Pour une meilleure expression écrite ou orale de votre enfant

Mon enfant a des problèmes d’expression. Il est en difficulté pour construire ses phrases (2 à 7 ans). Je vous propose des pistes, aussi adaptées aux grands enfants ou préadolescents, pour progresser dans l’expression orale et écrite.

Il serait intéressant dans un premier temps, d’éliminer les jeux ayant un lien trop visible avec l’enseignement du français. Je pense notamment aux petits jeux sur les ordinateurs ou tablettes pour enfants. Pour les plus grands, on s’abstiendra de proposer des jeux tels que : Trivial Poursuit junior, scrabble junior, des chiffres et des lettres, le baccalauréat, etc.

::::::::

Travail à faire >>
**1.** D'après le texte, à quel âge l'enfant a-t-il du mal à construire ses phrases ?
**2.** Reprenez le passage du texte qui va de « Mon enfant a » à « le baccalauréat, etc. », en remplaçant « tablettes » par « consoles ».

::::::::

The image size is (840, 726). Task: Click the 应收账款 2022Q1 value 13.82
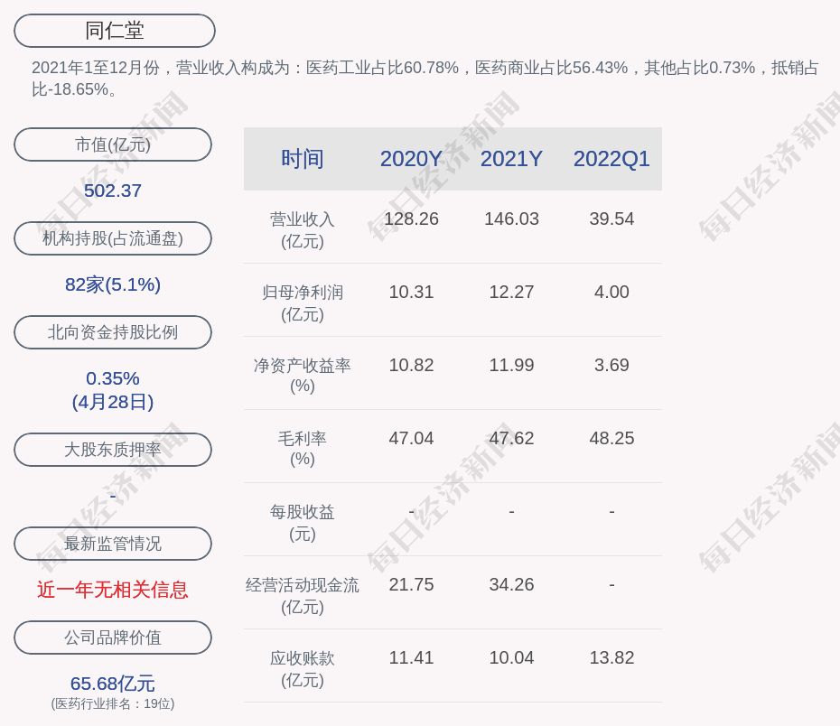click(x=611, y=657)
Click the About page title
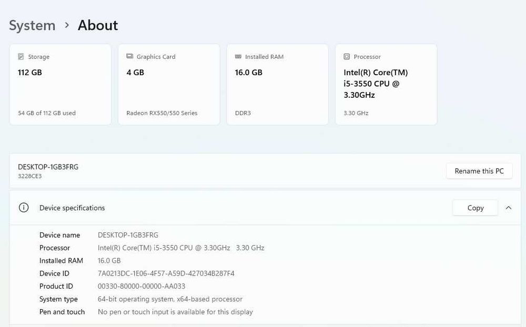526x327 pixels. pos(98,25)
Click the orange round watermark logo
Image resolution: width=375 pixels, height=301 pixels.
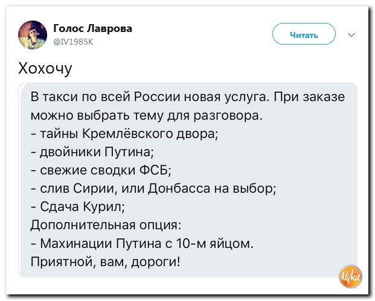350,277
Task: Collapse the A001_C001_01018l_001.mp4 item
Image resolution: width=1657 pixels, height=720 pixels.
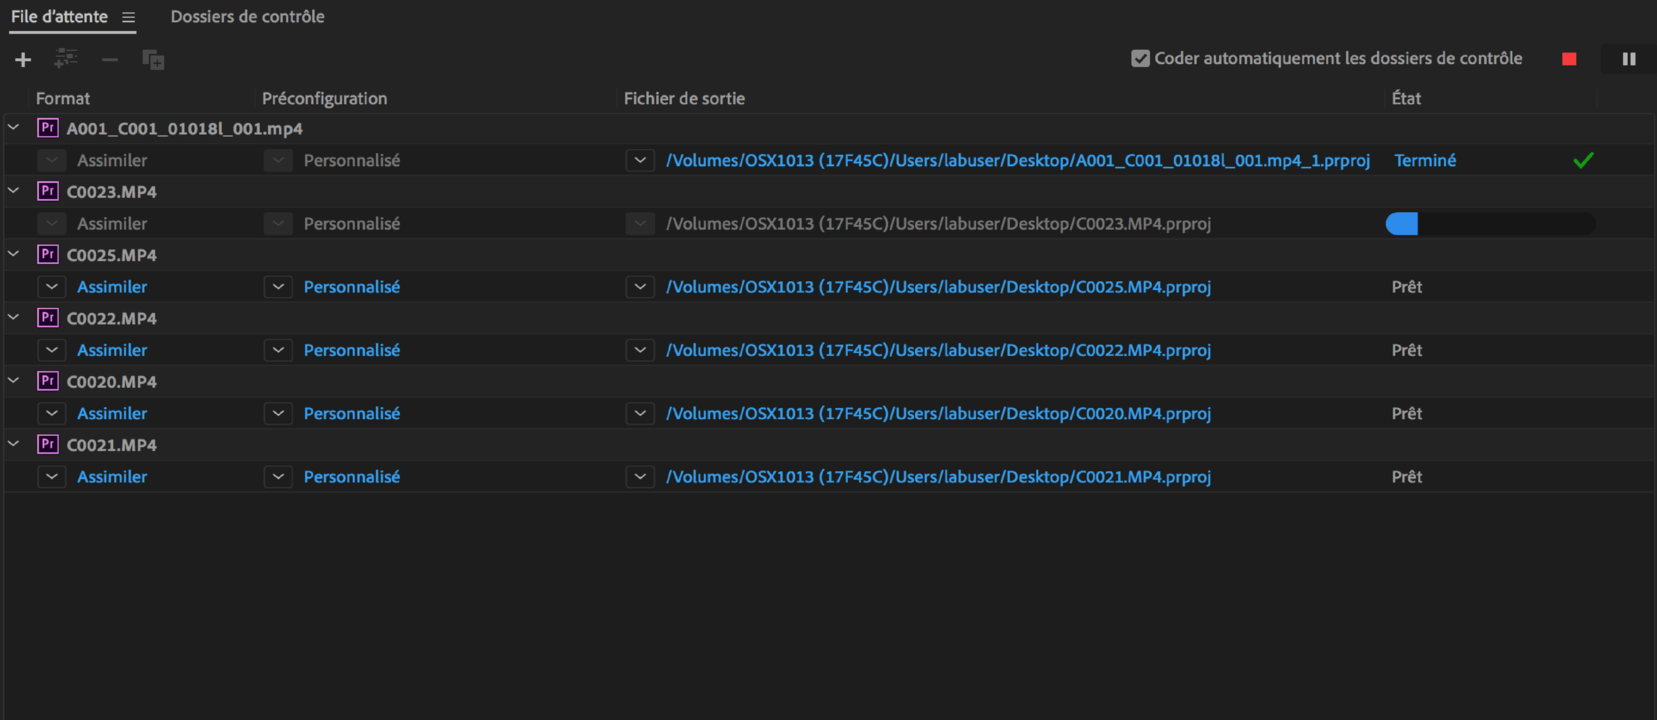Action: tap(14, 127)
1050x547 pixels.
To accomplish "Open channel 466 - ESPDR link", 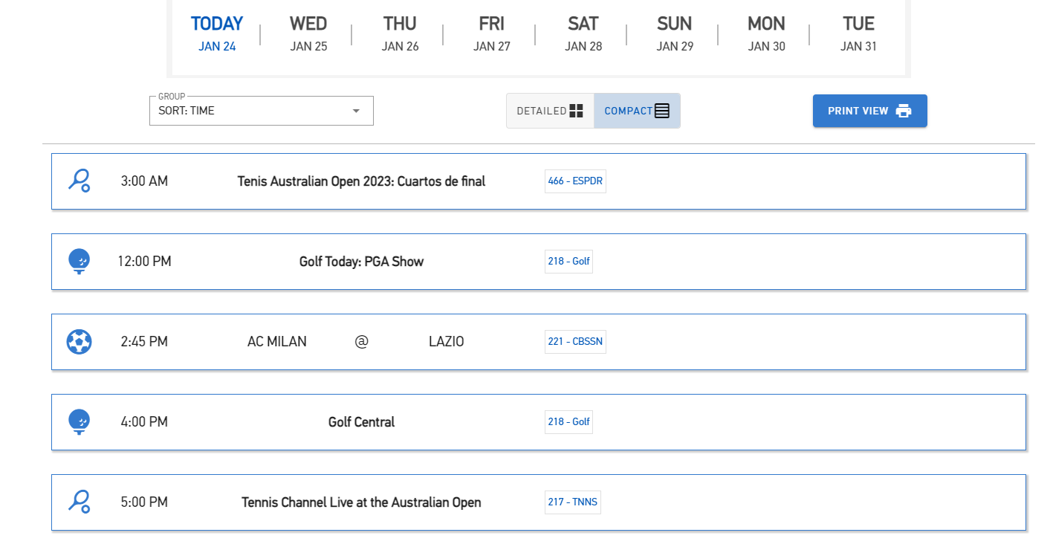I will coord(575,181).
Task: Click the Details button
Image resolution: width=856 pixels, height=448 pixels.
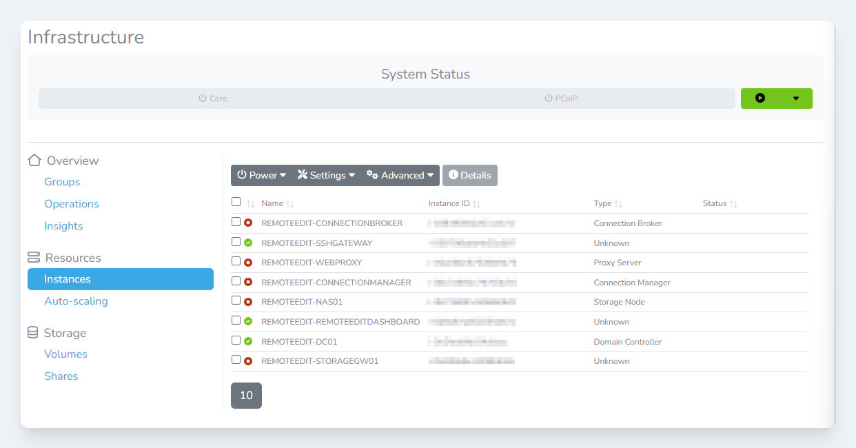Action: coord(469,175)
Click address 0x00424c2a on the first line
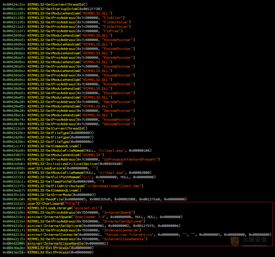275x257 pixels. tap(14, 4)
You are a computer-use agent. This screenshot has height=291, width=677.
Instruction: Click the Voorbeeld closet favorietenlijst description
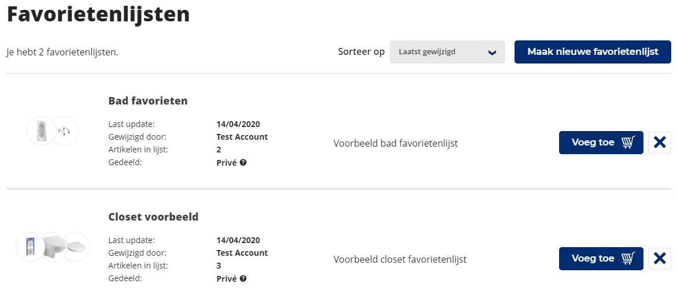tap(400, 259)
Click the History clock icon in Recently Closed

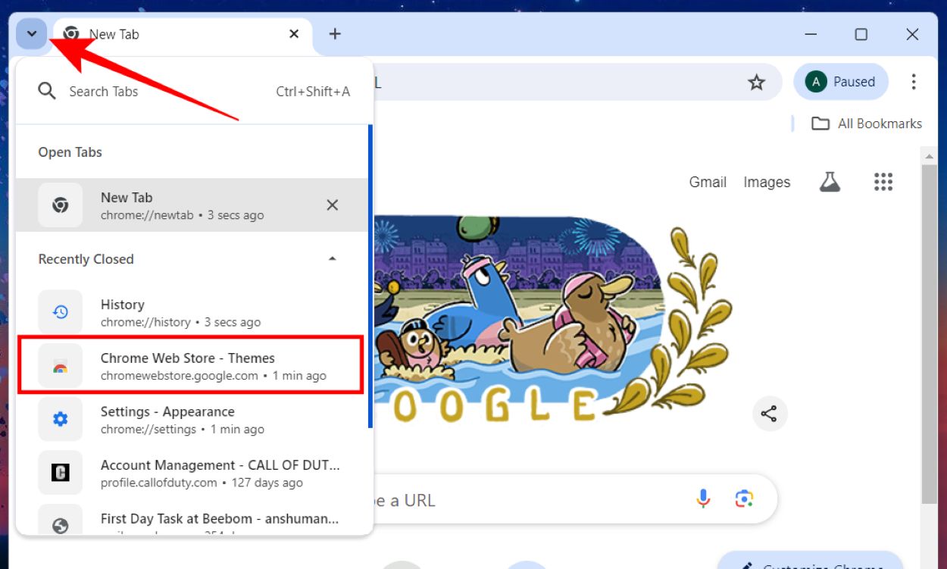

::::::::

Réponses par consigne >>
**1.** De 2 à 7 ans.

**2.**
Mon enfant a des problèmes d’expression. Il est en difficulté pour construire ses phrases (2 à 7 ans). Je vous propose des pistes, aussi adaptées aux grands enfants ou préadolescents, pour progresser dans l’expression orale et écrite.

Il serait intéressant dans un premier temps, d’éliminer les jeux ayant un lien trop visible avec l’enseignement du français. Je pense notamment aux petits jeux sur les ordinateurs ou consoles pour enfants. Pour les plus grands, on s’abstiendra de proposer des jeux tels que : Trivial Poursuit junior, scrabble junior, des chiffres et des lettres, le baccalauréat, etc.